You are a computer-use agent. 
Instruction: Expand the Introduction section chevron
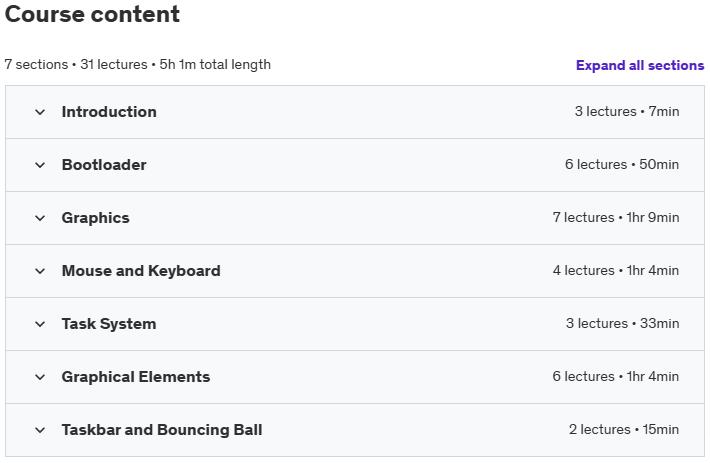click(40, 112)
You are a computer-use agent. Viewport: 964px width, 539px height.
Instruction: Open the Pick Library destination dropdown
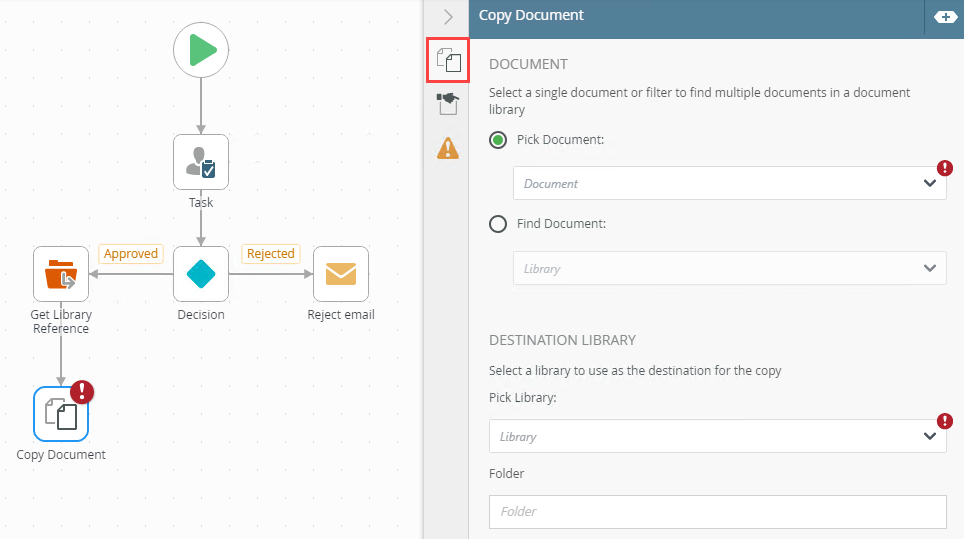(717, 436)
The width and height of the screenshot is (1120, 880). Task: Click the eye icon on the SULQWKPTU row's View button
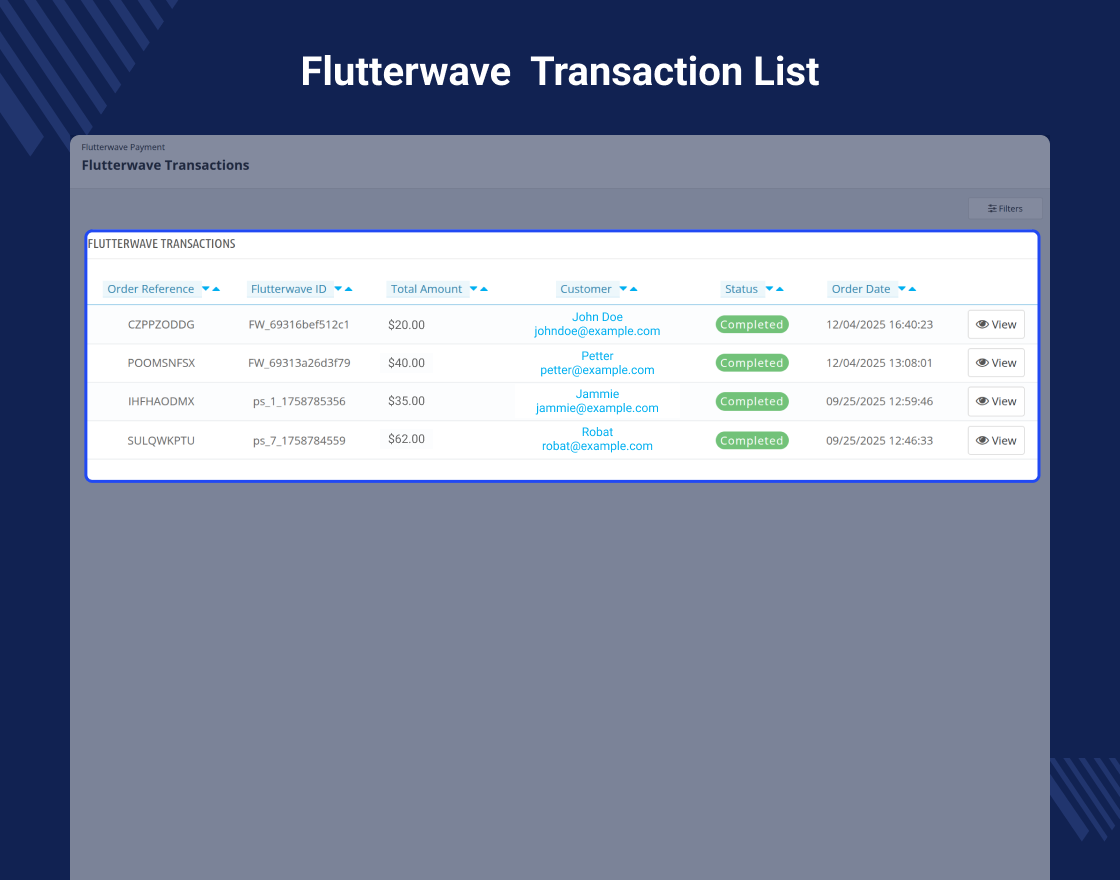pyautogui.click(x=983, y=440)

◇ ◇ ◇ ◇ ◇

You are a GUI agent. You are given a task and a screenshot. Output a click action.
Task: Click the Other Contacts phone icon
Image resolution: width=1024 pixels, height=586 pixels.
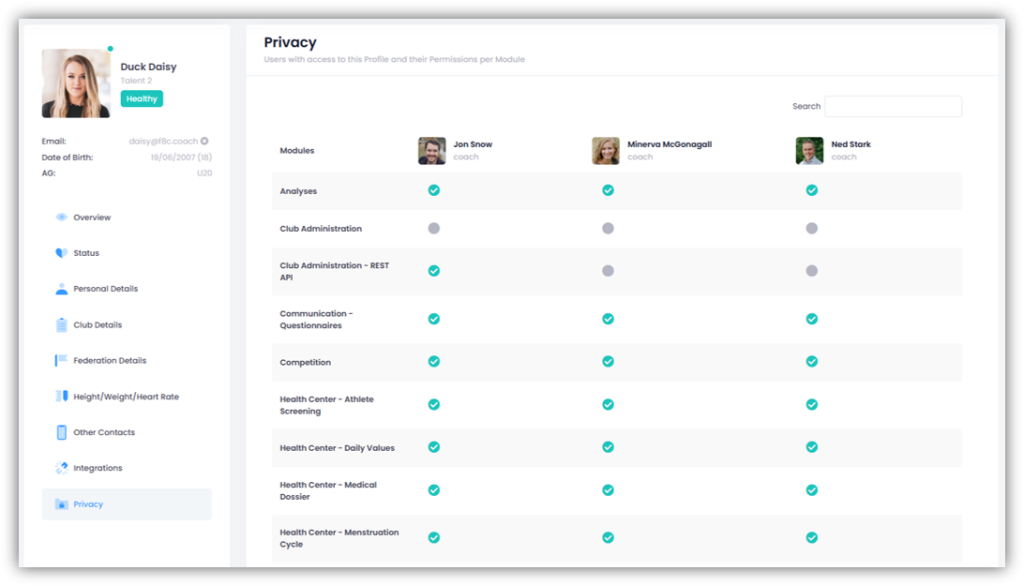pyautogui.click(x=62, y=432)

◇ ◇ ◇ ◇ ◇

> **Work instructions**: In the listing above, find each line with the word "computer" and return it.

> **Task answer**:
You are a computer-use agent. 
You are a computer-use agent. Viewport: 964px width, 539px height.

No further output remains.